What has happened here is that all the major network players have wasted five years, pure and simple.  With buyers demanding more support for their monetization goals, the classic vendors have simply ignored the pressure and pushed boxes, and box-pushing cedes strategic differentiation because it cedes any sense of context in the sale.  There’s no such thing as a strategic box, and box-level features are hard to argue when networking is a cooperative ecosystem.

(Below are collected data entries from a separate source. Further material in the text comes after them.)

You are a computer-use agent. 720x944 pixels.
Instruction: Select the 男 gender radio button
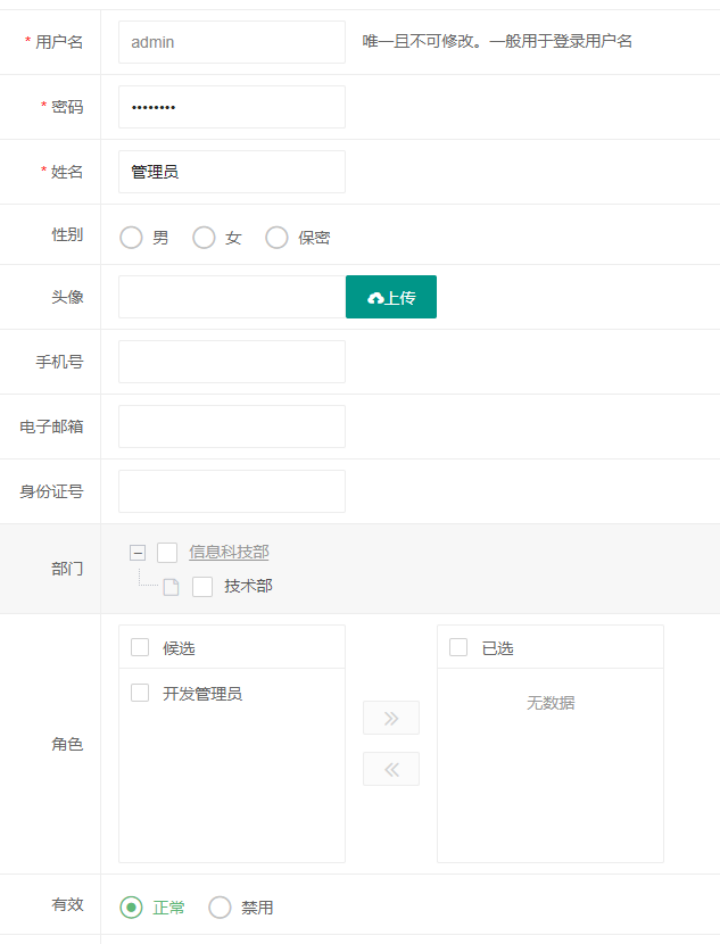131,238
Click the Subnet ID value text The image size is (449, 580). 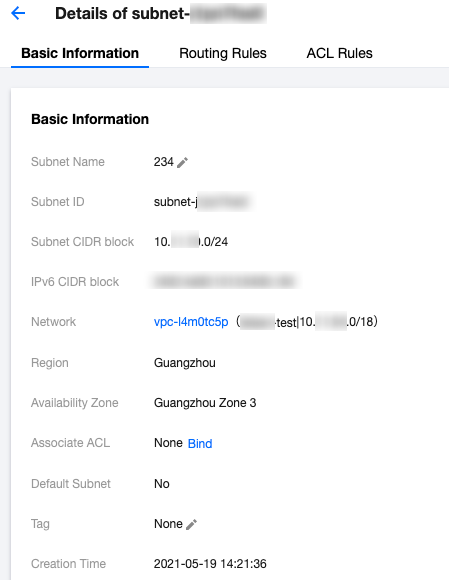pos(202,202)
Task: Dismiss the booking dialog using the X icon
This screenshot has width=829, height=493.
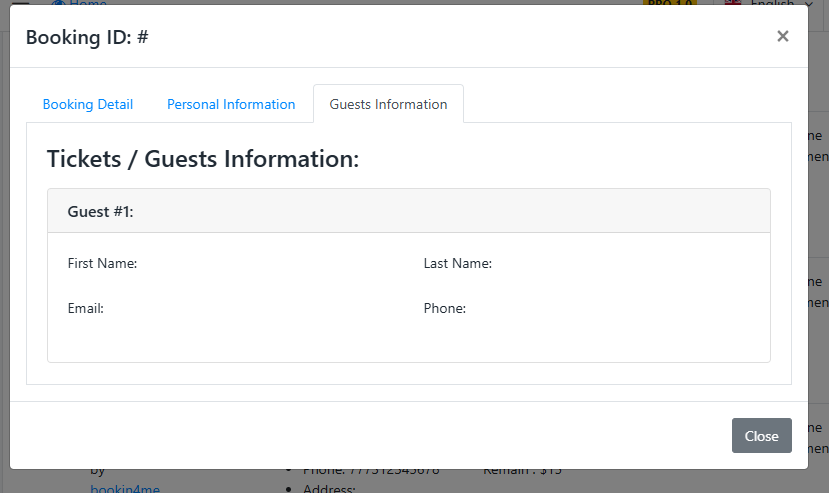Action: 782,36
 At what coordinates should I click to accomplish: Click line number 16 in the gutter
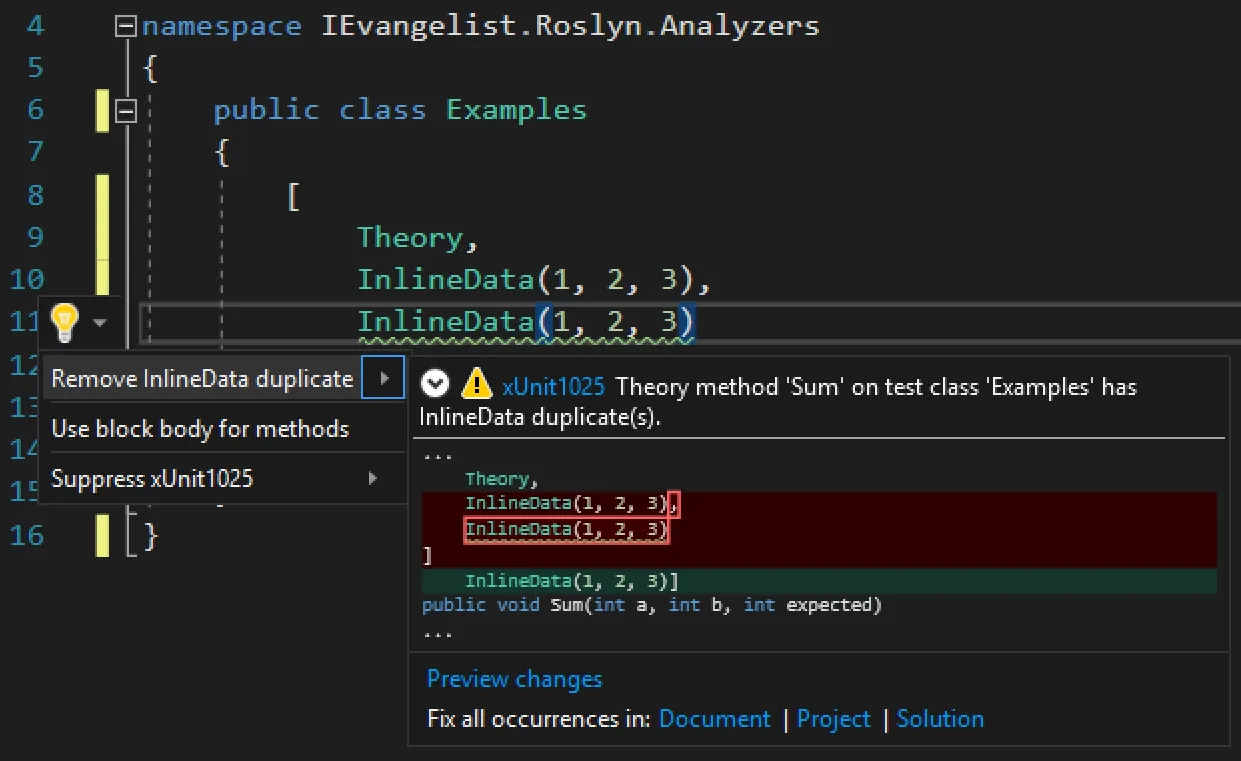point(28,535)
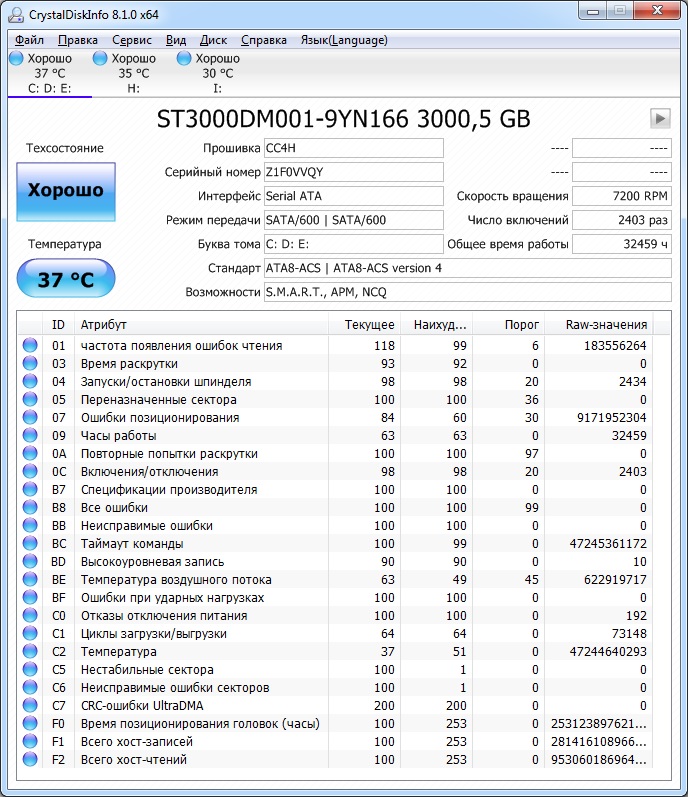Click the 37 °C temperature button

click(66, 279)
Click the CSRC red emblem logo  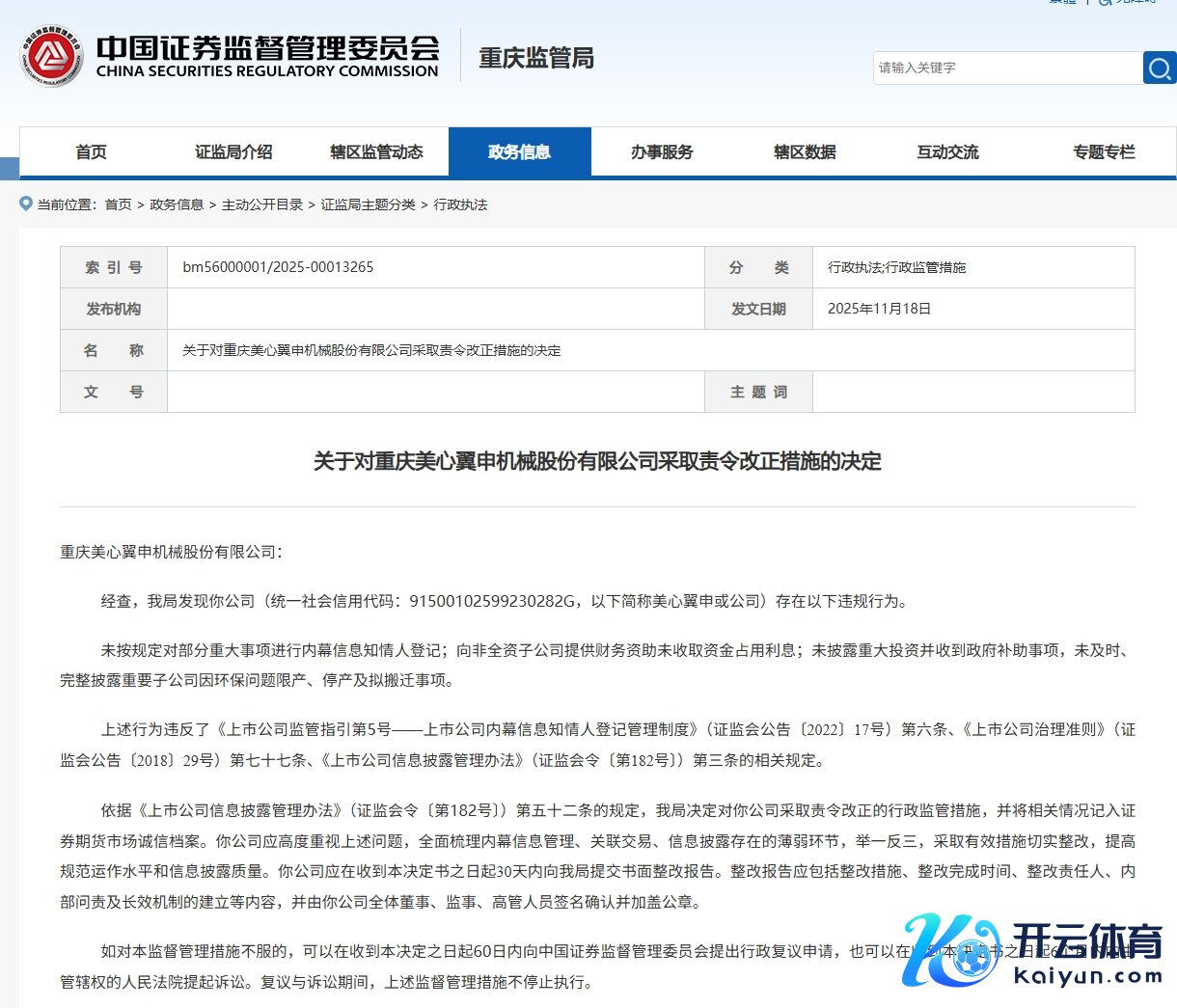tap(50, 56)
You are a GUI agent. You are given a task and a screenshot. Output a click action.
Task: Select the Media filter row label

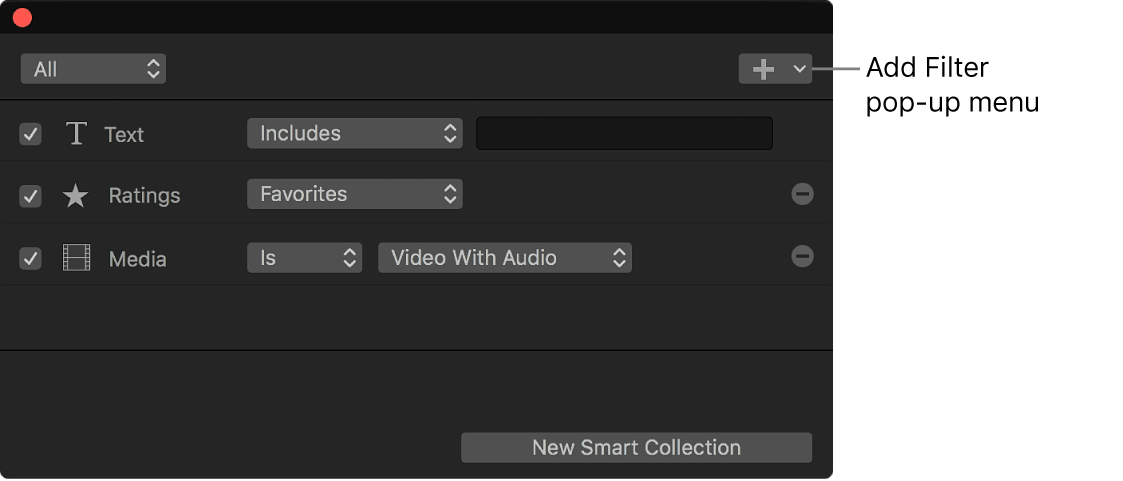tap(137, 259)
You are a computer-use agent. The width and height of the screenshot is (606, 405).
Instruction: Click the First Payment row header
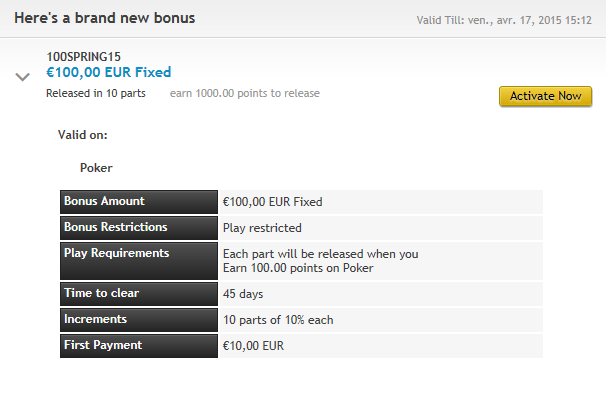pos(138,346)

We’re also seeing signs of enterprise movement for Huawei.  While they’re not in our survey results there at any statistically significant level yet, they have appeared for the first time outside of China in (you guessed it) an emerging market.  The focus of the enterprise pitch is the cloud, and I think Huawei has picked that focus because emerging markets are disproportionately likely to be consumers of public cloud services and so it’s likely that larger businesses with current IT deployments will need to hybridize.  The cloud is a bridge between an established position with network operators and an emerging one with the enterprise.

For five years now, Huawei’s competitors have wallowed in complacency.  Now it’s time to be afraid.

 

Fire in the Cloud?

Well, Amazon finally announced its tablet.  The event itself might have offered some clues because Apple would have done this in the Superdome and Amazon had something that looked more like a high-school auditorium.

Bezos set the tone for the launch with a long praise-fest for the Kindle and the ebook and e-ink concept.  Then he jumped to talking about the Kindle Touch, which is an e-ink product that’s an advance from the current Kindle but much more like Barnes & Noble’s newest Nook model, a cross between a tablet and an e-reader but much more the latter than the former.  This new product has a $99 buck price point (for WiFi; $149 for 3G), which undercuts the new Nook.  The product senses touch via IR rather than capacitance and so I wonder how it will work for those who like (or need to use) a stylus.  With a pre-cached dictionary and Wikipedia capability, I think this device is aimed a lot at the student reader.  For the truly cheap of heart, there’s a $79 version that omits the touch-screen capability.  This, it’s safe to say, is the new mainstream Kindle product, the basic e-reader.

But it’s obvious that Bezos couldn’t stop there.  Ten thousand or more media and PC analysts would have stormed his castle and burned him alive, likely.  After blowing Android Kisses a while, then touting new media and app stores and Amazon Prime and even EC2, he finally got to the point.  The future is media and cloud service offerings!  It’s Kindle Fire.  It’s not a tablet, but a Media Cloud Appliance!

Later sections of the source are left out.